◆ Saved data entries:
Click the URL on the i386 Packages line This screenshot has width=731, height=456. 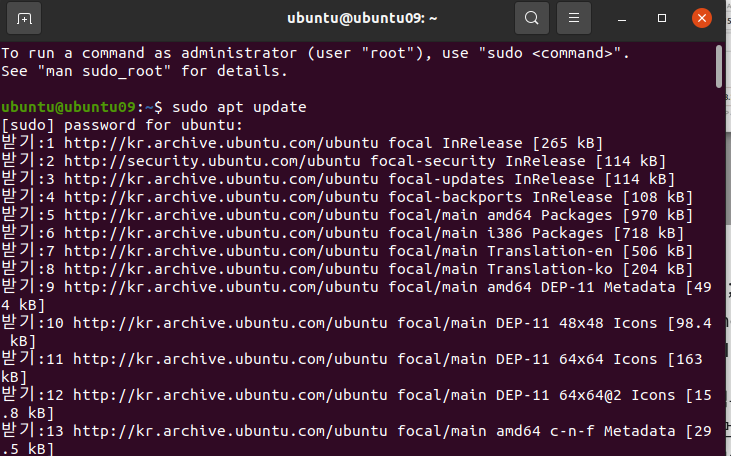[221, 233]
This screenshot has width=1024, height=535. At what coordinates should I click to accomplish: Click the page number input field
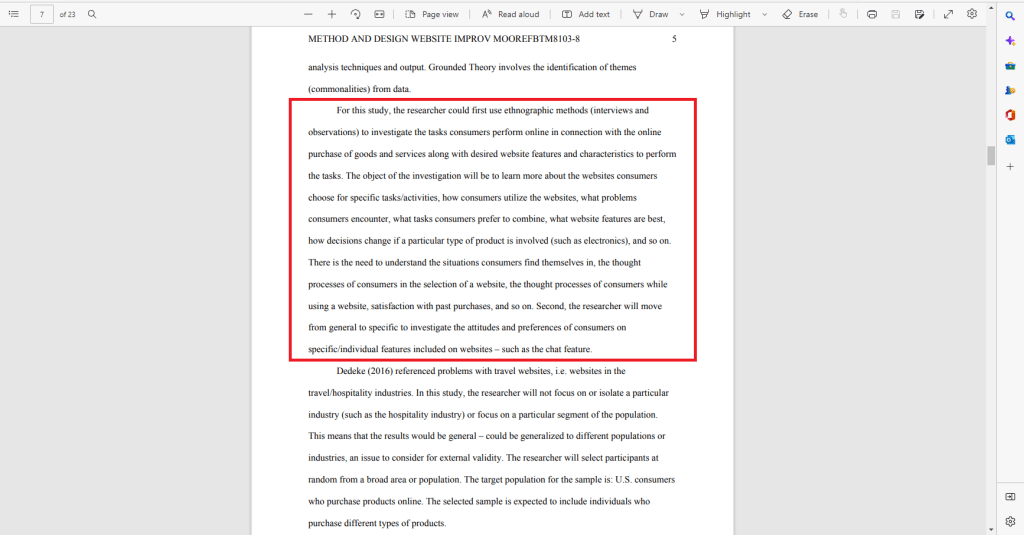pyautogui.click(x=42, y=14)
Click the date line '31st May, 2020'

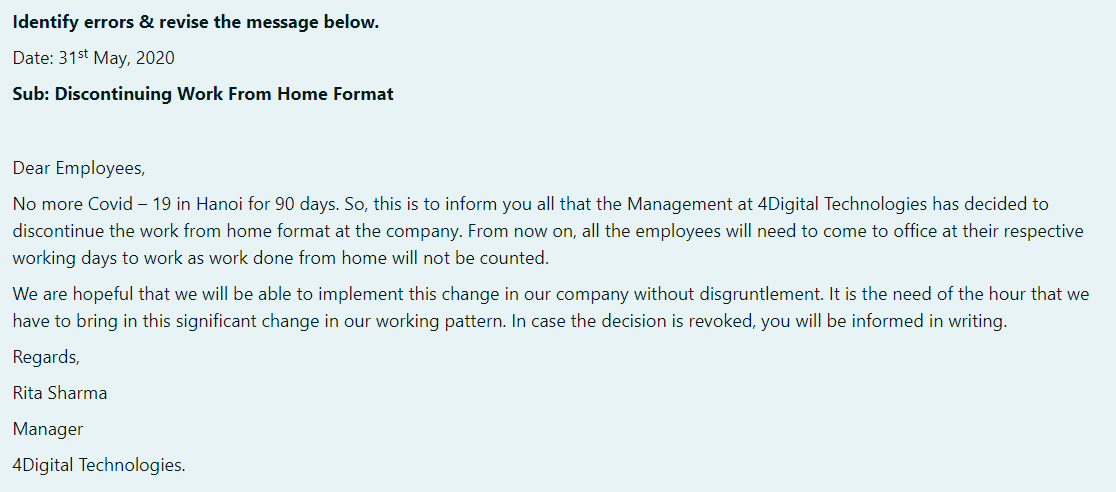click(116, 58)
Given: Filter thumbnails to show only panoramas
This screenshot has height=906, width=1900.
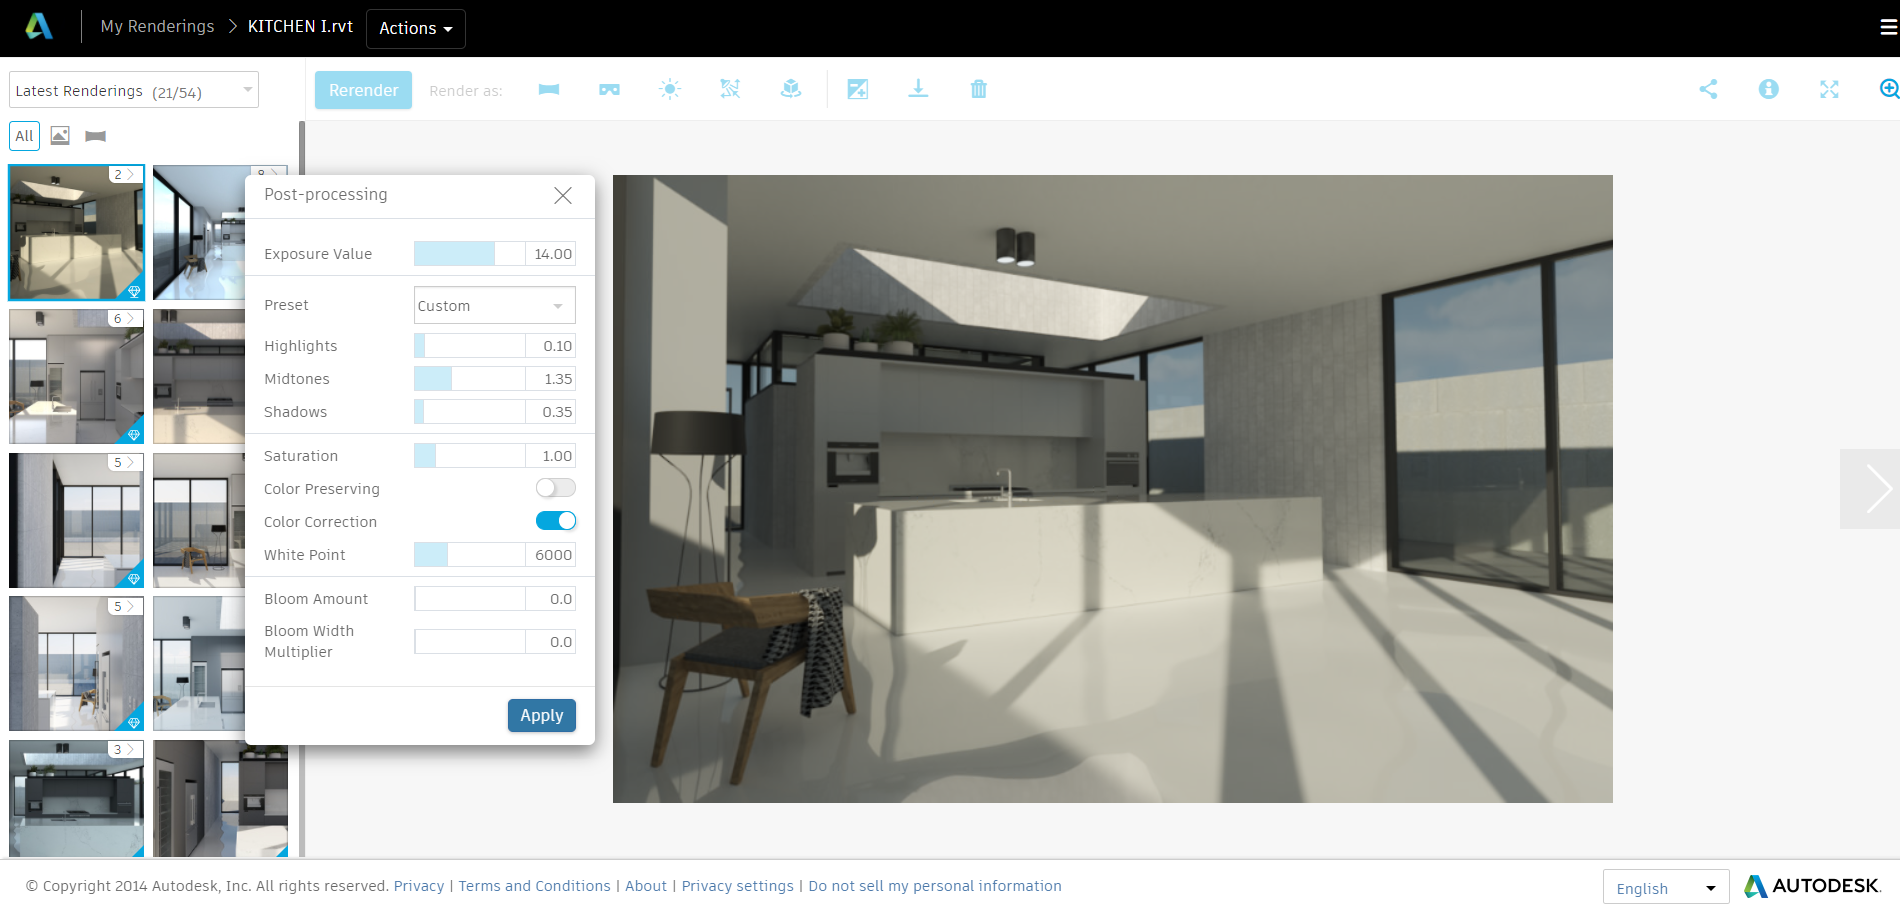Looking at the screenshot, I should click(95, 136).
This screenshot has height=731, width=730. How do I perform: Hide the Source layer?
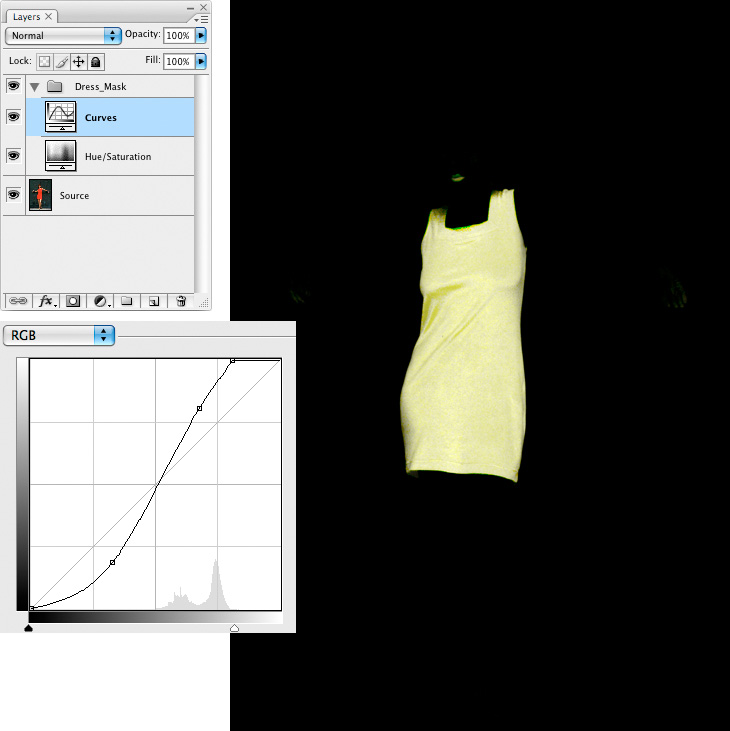13,195
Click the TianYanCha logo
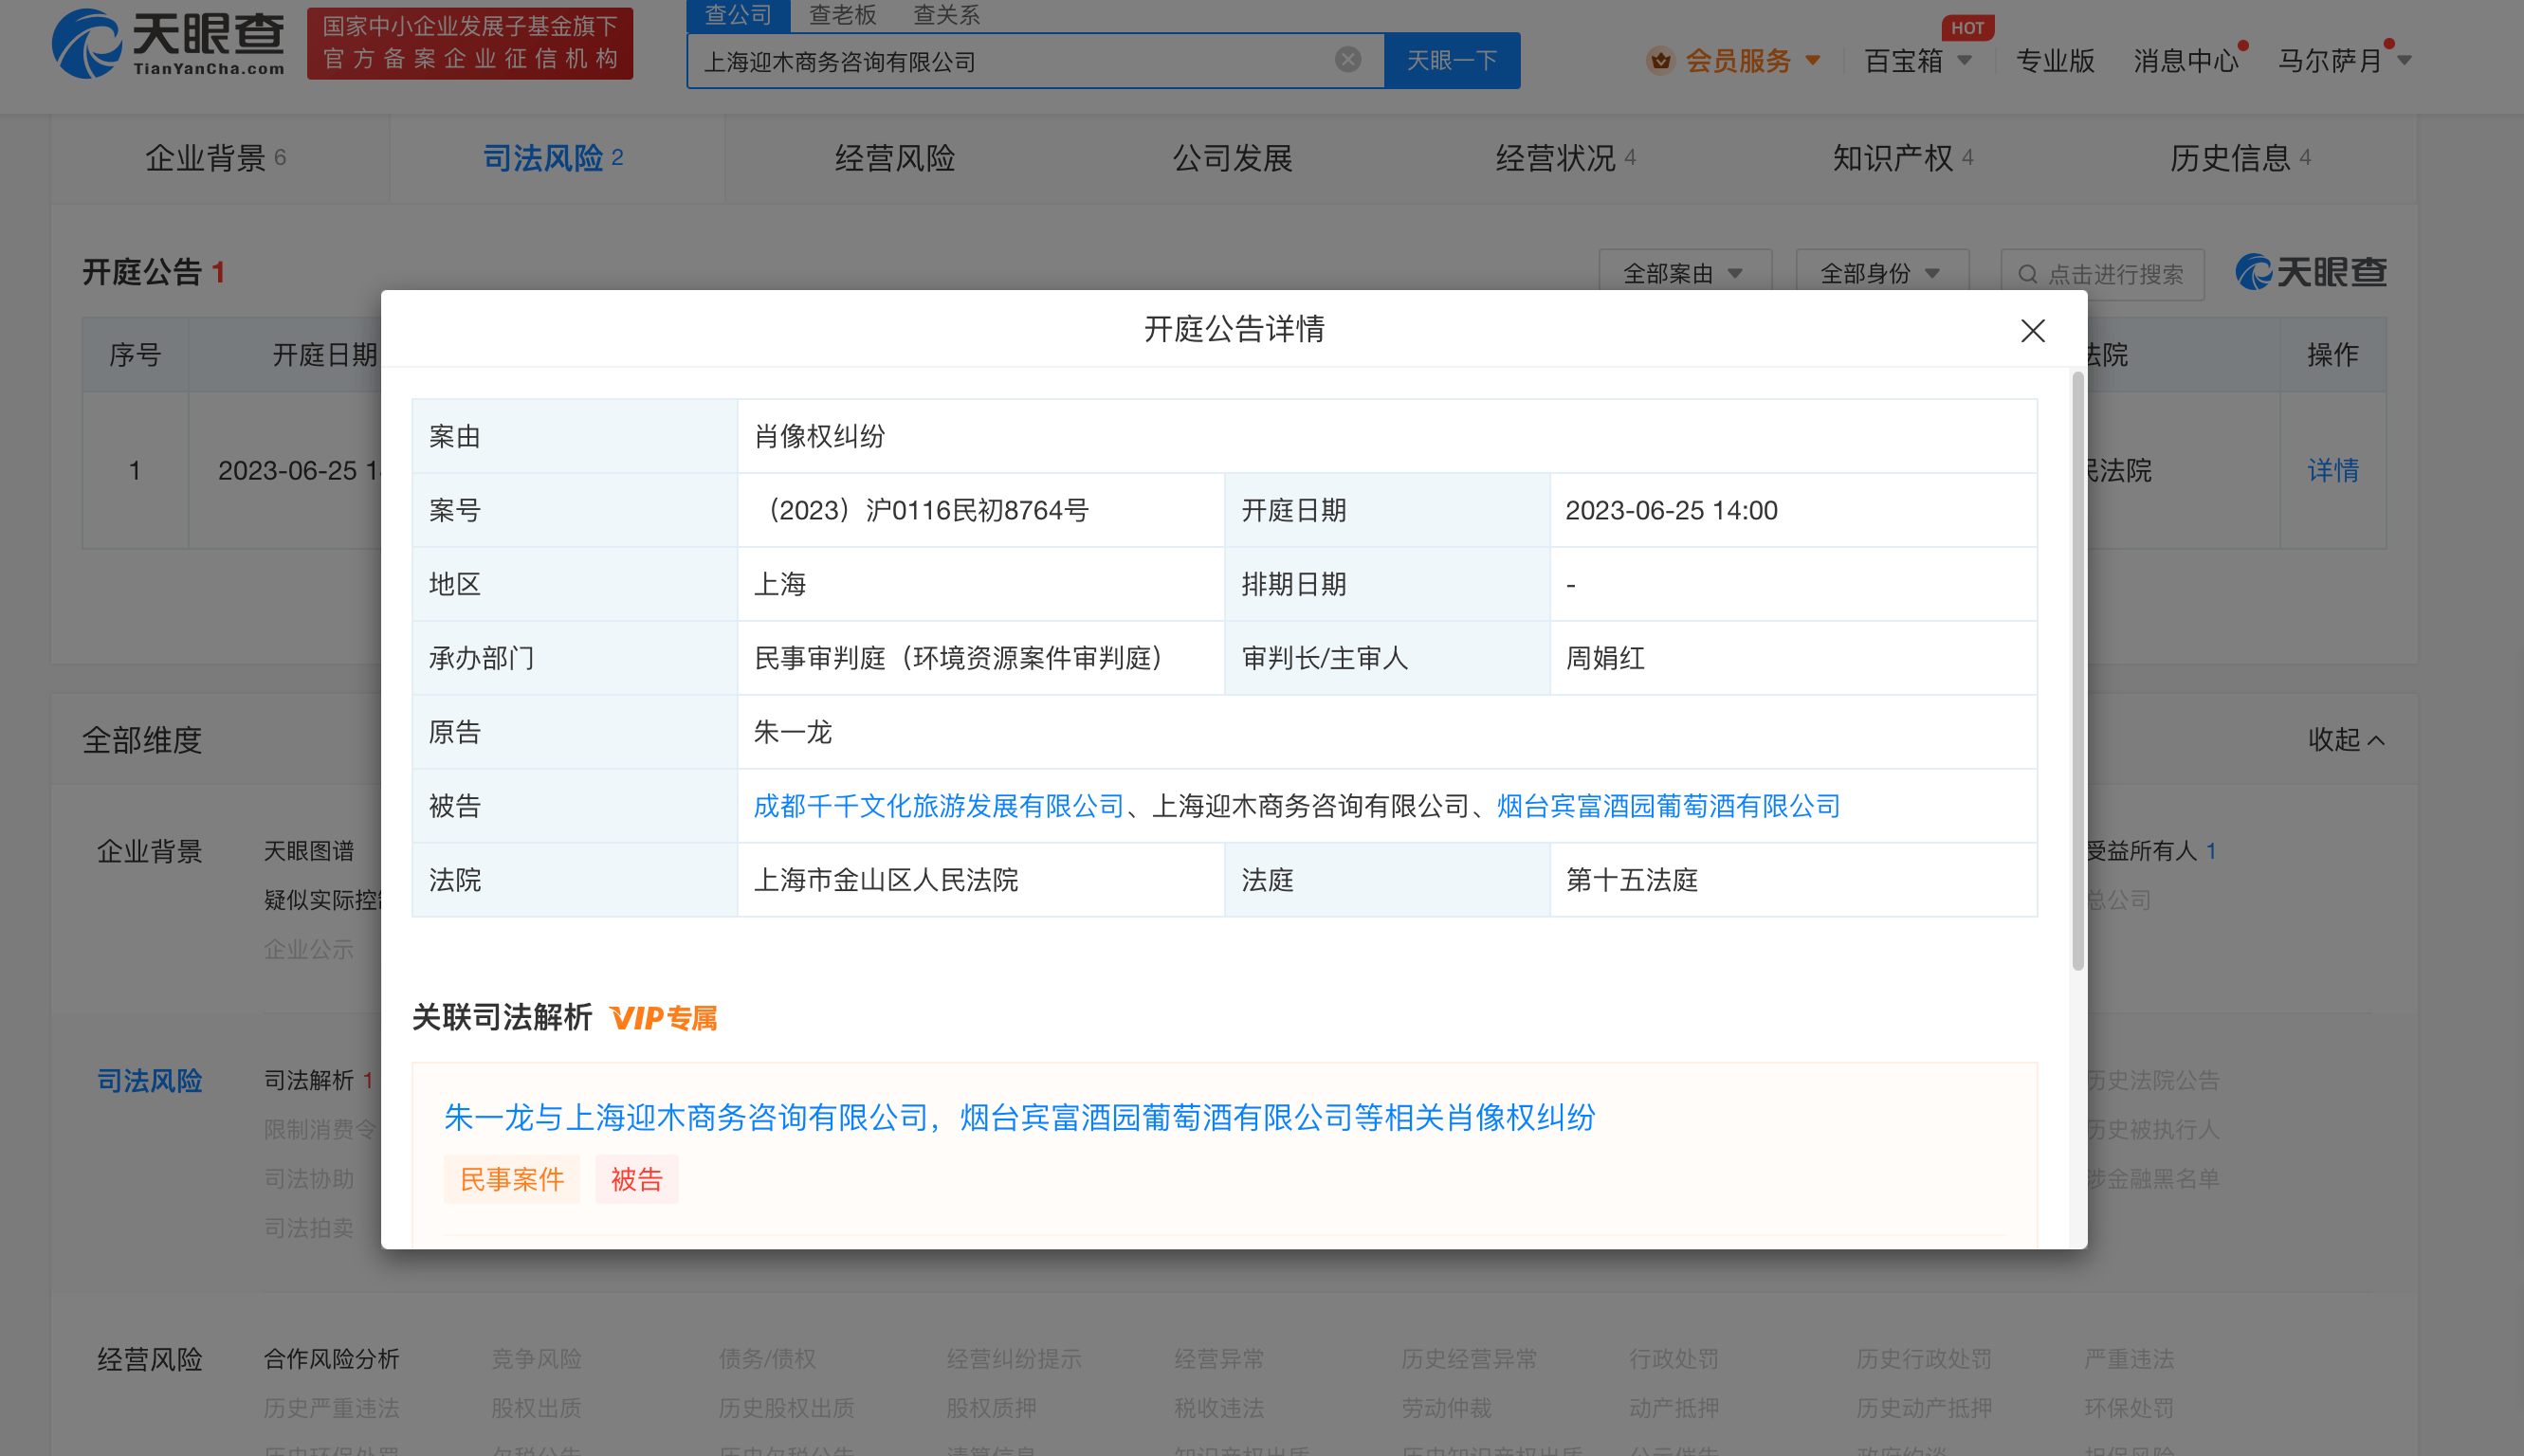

◆ What this task involves:
Transcribe the lines above, beginning with the line that contains "Click the date line '31st May, 2020'" and continuing through the final line, and omit the pictures.

◆ Solved exercise:
Click the date line '31st May, 2020'

click(116, 58)
Given: Filter thumbnails to show only panoramas
This screenshot has height=906, width=1900.
Looking at the screenshot, I should click(95, 136).
This screenshot has height=731, width=730. How do I perform: Hide the Source layer?
13,195
Click the TianYanCha logo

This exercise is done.